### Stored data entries
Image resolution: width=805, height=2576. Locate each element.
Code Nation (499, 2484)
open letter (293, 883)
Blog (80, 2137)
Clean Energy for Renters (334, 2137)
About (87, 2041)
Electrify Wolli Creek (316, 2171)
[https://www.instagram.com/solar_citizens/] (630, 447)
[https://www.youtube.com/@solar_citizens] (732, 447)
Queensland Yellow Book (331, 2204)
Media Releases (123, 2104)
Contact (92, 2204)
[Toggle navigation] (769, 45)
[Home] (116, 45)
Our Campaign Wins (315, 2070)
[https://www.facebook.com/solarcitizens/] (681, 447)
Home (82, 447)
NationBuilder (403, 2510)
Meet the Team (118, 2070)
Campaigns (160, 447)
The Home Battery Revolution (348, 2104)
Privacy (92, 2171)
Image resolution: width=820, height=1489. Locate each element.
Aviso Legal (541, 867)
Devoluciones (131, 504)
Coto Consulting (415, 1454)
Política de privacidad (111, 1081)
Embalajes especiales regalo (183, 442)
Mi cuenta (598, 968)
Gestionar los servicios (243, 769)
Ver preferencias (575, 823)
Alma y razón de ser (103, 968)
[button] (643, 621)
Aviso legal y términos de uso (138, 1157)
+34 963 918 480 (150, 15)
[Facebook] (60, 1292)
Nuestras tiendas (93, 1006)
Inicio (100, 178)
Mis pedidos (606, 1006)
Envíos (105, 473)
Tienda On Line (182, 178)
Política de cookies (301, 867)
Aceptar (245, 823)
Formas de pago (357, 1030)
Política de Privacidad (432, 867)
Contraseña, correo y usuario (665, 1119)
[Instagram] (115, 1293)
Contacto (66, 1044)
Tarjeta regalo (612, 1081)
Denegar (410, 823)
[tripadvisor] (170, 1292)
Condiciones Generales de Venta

### Exercise aim
Above are the records. Print exactly, and only, the lines from the line with "Our Campaign Wins (315, 2070)" to the line with "Gestionar los servicios (243, 769)", both inclusive.

### Problem solution
Our Campaign Wins (315, 2070)
[https://www.facebook.com/solarcitizens/] (681, 447)
Home (82, 447)
NationBuilder (403, 2510)
Meet the Team (118, 2070)
Campaigns (160, 447)
The Home Battery Revolution (348, 2104)
Privacy (92, 2171)
Image resolution: width=820, height=1489. Locate each element.
Aviso Legal (541, 867)
Devoluciones (131, 504)
Coto Consulting (415, 1454)
Política de privacidad (111, 1081)
Embalajes especiales regalo (183, 442)
Mi cuenta (598, 968)
Gestionar los servicios (243, 769)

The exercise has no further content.